→ WORK REQUEST: Continue the Vertex Manufacturing dashboard scenario below from where it stops.
** Opening EXTRACTED TEXT block **
You are a Forward Deployed Engineer at an operations intelligence software company. You have just been assigned to Vertex Manufacturing, a mid-market industrial manufacturer with ~600 employees across two production facilities. Vertex licensed your platform three weeks ago. This is your first onsite.
The VP of Operations, Dana Reyes, has one sentence for you when you arrive: "Our production metrics dashboard takes 20-plus minutes to load and nobody trusts the numbers anymore." Dana has a board presentation in 5 days where she will present production KPIs to the CEO and two board members. She needs the dashboard working and trustworthy before then.
During your first hour on-site, you uncover the following:
What you find during site discovery**
- The dashboard queries Vertex's on-prem SQL Server database directly in real-time, with no caching layer. The SQL Server is also running their ERP — every dashboard query locks production tables during peak shift hours (7–9am, 3–5pm).
** Closing EXTRACTED TEXT block **
** Opening MATERIAL SUPPLIED block **
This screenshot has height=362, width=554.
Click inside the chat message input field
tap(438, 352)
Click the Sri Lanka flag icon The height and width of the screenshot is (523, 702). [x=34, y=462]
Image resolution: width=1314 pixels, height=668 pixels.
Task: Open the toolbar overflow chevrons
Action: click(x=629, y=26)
** Closing MATERIAL SUPPLIED block **
** Opening MATERIAL SUPPLIED block **
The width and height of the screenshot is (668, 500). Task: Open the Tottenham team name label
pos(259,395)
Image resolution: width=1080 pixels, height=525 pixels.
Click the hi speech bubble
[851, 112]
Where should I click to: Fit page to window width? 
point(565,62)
** Closing MATERIAL SUPPLIED block **
** Opening MATERIAL SUPPLIED block **
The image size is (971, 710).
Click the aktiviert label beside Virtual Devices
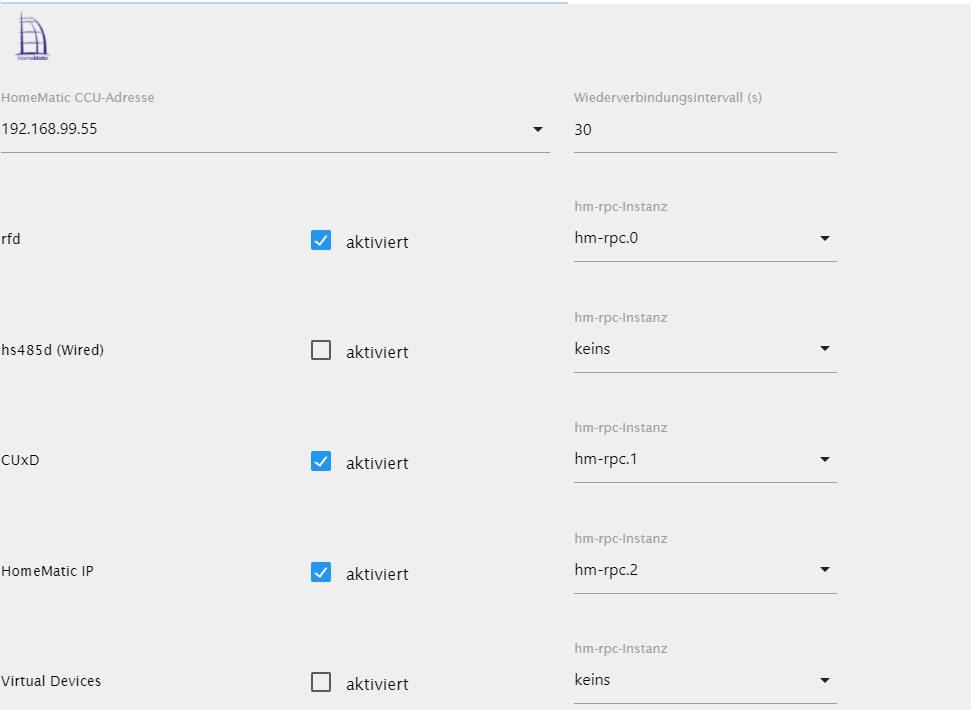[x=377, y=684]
** Closing MATERIAL SUPPLIED block **
→ OUTPUT FOR THIS EXERCISE:
- Three core metrics are defined differently between the dashboard and the manual spreadsheets the floor supervisors use: OEE (Overall Equipment Effectiveness), Scrap Rate, and Throughput. The dashboard values and the floor values diverge by 8–23% depending on the metric.
- The IT team is two people. The senior IT lead, Marcus, is on a scheduled vacation and won't return until Day 4. The remaining IT generalist (Jamie) has basic SQL skills and can follow documented procedures but cannot debug application code independently.
- Vertex's infrastructure: on-prem SQL Server (cannot be moved or replaced per IT policy), AWS S3 for data archiving (already in use), BI Reporting Tool (already licensed). No Kafka, no streaming infrastructure.
- Dana does not know about the metric definition discrepancy. She believes the dashboard numbers are accurate — just slow.
Your job is to diagnose the real problem, build a working solution for the highest-priority issue, and brief both Dana and Jamie before you leave the site. You have 60–70 minutes.